There are other ways to curb tax breaks on the rich, of course. One that Clinton has said she favors is to tax so-called carried interest as ordinary income. Carried interest is a type of compensation paid to investment fund managers that currently is taxed at the lower capital gains rate of 20%.

Another problem is that taxing the rich is the default go-to solution for many expensive proposals from those on the left and the right: deficit reduction, tax reform and expanding middle class tax breaks, to name just a few.

And there still aren't enough rich people around to pay for all of those worthwhile ventures by themselves.

Even if we drained every wealthy person of their resources in the end everyone will be equally miserable, not equally better.

Apart from money, here are a few more thoughts on why Clinton’s plan for young Americans does us no favor.
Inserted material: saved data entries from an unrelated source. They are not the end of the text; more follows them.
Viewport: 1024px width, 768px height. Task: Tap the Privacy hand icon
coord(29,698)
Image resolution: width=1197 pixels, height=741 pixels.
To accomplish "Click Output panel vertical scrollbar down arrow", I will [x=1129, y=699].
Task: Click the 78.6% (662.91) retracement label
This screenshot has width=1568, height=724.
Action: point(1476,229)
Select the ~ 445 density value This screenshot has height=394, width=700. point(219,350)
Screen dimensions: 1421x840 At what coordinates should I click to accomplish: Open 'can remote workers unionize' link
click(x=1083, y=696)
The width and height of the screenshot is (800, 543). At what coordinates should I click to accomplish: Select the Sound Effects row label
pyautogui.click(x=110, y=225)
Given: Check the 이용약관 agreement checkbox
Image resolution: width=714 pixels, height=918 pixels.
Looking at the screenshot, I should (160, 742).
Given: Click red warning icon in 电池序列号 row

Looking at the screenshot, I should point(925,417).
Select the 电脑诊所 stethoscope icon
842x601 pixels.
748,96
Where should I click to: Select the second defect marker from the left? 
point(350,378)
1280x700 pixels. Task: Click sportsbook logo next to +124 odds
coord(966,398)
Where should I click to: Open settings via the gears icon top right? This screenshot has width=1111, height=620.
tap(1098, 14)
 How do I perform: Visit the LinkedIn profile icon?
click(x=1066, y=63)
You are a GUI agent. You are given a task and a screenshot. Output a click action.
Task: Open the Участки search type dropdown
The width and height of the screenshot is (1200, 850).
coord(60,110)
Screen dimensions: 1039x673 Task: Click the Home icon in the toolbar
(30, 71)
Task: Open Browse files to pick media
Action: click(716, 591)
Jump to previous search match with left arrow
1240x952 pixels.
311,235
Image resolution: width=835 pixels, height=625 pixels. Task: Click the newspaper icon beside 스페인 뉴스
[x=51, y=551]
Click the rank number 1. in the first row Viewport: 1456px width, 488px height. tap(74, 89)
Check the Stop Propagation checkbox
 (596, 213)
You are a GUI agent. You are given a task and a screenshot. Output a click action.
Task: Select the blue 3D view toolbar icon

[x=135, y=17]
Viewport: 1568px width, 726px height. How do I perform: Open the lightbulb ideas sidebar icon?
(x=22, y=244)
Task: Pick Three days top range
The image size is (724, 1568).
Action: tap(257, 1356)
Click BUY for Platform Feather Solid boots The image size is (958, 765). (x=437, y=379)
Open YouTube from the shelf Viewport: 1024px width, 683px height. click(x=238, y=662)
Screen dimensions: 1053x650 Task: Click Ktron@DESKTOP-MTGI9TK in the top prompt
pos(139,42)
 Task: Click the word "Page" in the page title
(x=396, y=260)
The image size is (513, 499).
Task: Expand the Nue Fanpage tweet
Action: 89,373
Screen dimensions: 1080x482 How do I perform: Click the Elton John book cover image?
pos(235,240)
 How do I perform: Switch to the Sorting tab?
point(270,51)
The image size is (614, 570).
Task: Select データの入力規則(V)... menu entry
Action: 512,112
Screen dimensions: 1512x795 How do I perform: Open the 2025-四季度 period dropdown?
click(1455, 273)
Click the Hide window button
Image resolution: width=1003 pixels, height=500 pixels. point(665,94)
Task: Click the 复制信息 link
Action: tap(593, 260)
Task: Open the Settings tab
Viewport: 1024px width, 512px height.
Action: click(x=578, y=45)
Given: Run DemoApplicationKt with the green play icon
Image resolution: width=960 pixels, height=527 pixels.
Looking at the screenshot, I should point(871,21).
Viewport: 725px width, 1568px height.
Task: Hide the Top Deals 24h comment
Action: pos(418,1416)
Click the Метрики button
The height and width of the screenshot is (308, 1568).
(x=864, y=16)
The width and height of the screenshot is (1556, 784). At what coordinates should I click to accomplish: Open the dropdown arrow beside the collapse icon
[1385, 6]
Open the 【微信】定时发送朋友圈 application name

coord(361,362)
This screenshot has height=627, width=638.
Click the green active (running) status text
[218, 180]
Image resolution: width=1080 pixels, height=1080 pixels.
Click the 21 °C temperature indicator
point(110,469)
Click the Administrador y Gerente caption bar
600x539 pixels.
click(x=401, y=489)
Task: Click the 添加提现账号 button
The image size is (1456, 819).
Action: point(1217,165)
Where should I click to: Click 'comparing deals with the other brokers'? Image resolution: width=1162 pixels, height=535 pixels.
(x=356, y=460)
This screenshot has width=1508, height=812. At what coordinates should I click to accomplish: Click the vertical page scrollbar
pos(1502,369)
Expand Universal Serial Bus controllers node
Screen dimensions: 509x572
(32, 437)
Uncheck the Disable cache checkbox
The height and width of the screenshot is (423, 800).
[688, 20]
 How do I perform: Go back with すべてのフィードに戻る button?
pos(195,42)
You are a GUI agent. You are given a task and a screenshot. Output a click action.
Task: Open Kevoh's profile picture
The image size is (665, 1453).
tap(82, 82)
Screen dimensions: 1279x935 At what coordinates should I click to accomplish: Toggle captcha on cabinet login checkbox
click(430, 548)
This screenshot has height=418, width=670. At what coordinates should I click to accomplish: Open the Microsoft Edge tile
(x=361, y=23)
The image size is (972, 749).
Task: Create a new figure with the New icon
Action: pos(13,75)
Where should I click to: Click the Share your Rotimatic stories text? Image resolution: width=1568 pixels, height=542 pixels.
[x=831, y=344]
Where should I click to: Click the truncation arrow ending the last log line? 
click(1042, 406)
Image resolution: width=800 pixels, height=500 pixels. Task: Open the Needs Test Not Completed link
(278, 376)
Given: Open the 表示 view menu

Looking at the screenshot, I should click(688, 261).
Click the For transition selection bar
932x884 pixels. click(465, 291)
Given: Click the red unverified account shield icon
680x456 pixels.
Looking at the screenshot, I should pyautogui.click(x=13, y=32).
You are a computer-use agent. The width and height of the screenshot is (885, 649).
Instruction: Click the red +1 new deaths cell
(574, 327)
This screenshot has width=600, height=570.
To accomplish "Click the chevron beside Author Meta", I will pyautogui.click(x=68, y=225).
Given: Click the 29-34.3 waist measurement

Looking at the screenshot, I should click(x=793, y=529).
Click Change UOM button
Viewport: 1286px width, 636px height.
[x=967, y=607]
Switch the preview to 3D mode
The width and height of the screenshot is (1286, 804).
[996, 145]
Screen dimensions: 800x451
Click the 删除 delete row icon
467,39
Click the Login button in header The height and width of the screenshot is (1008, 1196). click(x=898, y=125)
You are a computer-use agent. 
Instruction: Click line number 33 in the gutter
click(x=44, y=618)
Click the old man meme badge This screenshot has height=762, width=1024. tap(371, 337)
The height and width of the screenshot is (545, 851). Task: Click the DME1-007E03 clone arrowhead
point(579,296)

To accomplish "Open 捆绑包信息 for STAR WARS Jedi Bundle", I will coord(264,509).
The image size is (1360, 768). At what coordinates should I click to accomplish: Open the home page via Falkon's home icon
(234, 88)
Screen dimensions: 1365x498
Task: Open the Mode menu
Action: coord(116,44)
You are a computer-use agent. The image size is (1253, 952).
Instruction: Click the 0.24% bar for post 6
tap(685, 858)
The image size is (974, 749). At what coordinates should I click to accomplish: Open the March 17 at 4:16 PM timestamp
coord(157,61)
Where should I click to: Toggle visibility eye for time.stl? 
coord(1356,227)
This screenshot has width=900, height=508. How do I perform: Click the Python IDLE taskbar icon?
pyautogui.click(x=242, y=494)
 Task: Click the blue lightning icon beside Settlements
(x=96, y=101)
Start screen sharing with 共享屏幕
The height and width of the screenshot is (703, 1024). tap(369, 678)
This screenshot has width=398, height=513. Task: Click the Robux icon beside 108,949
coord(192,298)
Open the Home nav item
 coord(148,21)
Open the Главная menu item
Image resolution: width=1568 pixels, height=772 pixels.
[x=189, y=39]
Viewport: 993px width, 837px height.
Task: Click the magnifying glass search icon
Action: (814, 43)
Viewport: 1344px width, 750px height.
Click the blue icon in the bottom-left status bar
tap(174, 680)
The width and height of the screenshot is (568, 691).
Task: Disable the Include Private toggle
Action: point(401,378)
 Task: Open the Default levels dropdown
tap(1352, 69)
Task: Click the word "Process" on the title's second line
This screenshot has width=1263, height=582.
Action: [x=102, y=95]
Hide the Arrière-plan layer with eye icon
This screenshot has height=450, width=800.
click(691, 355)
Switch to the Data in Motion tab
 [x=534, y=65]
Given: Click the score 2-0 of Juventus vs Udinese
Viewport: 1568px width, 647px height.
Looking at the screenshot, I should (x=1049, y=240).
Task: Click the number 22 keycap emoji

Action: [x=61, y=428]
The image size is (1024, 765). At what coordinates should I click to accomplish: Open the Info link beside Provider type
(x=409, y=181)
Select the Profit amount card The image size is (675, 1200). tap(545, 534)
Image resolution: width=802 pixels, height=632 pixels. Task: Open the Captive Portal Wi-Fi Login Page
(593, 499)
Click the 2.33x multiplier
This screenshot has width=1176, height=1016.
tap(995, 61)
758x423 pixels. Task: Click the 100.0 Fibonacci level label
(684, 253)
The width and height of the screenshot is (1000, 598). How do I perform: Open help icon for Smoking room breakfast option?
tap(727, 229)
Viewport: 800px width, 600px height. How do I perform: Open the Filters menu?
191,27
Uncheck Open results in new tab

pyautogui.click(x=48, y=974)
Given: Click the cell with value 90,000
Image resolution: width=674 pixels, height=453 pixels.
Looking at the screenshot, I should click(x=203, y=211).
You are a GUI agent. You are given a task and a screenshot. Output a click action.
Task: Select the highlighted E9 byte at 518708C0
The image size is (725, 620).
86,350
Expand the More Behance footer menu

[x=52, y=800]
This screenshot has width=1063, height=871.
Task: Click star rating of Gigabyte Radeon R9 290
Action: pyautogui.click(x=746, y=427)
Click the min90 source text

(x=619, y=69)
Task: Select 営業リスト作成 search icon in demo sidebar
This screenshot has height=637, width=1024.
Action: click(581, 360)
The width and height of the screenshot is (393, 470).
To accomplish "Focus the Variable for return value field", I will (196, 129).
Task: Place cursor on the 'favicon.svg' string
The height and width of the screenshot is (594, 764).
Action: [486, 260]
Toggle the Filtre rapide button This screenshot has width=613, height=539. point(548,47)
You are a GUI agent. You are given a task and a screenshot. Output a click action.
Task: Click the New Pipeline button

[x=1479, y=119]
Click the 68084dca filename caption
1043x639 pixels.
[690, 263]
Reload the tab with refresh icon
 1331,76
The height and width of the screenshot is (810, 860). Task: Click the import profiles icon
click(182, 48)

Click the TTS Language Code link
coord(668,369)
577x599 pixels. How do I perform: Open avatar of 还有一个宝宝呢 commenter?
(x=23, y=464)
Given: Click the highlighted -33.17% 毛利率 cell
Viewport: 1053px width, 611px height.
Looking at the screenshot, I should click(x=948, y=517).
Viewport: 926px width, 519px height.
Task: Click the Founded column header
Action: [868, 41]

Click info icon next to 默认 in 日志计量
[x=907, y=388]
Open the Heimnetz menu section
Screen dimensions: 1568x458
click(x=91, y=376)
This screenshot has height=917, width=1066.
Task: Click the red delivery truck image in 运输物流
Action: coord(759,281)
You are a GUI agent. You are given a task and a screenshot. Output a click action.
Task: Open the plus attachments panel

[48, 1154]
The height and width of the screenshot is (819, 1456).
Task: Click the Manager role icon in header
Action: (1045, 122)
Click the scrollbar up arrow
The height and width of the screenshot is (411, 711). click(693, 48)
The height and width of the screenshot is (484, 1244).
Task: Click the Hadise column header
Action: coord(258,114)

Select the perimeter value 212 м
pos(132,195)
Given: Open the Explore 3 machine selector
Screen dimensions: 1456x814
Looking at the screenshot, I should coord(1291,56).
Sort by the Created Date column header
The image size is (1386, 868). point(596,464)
First, it removes the element of personal responsibility. Human behavior dictates that the more of a good we can consume at no cost is the more we will consume it – and waste it. By not paying a dime into our higher education, students lose the motivation to be as invested in their education as if they had paid for it (even partially) by funding it themselves. Compare the students who work their way through college versus those who have it paid for by someone else. Which are the most motivated?

Second, it adds two to four more years of big government indoctrination. Instead of K-12 public education, progressives are pushing for K-14 or K-16 public schooling. The government has done such a great job at providing free schooling that prepares our nation’s kids. Imagine what a few more years of free schooling will do.

Third, by choosing public education to benefit from this plan (like community colleges under President Obama’s “free” college tuition plan), the government would in effect be choosing which institutions are winners and treating them better than private institutions such as nonprofit colleges and for-profit colleges. It’s not the role of government to take sides such as to lift up Samsung over Apple or Yahoo search over Google. That’s called cronyism but as awe know in too many states and cities the government is choosing taxicab industry over Uber.

Finally, making public colleges and institutions more attractive increases demand, but if they can’t make room to accept the flood of applicants, what good will that do? Costs rise when a good becomes more scarce and by making it “free,” it will get scarce very quickly.

Clinton and her predecessor can keep their tired free money plans to themselves. They’ll do little good for this generation and we know it.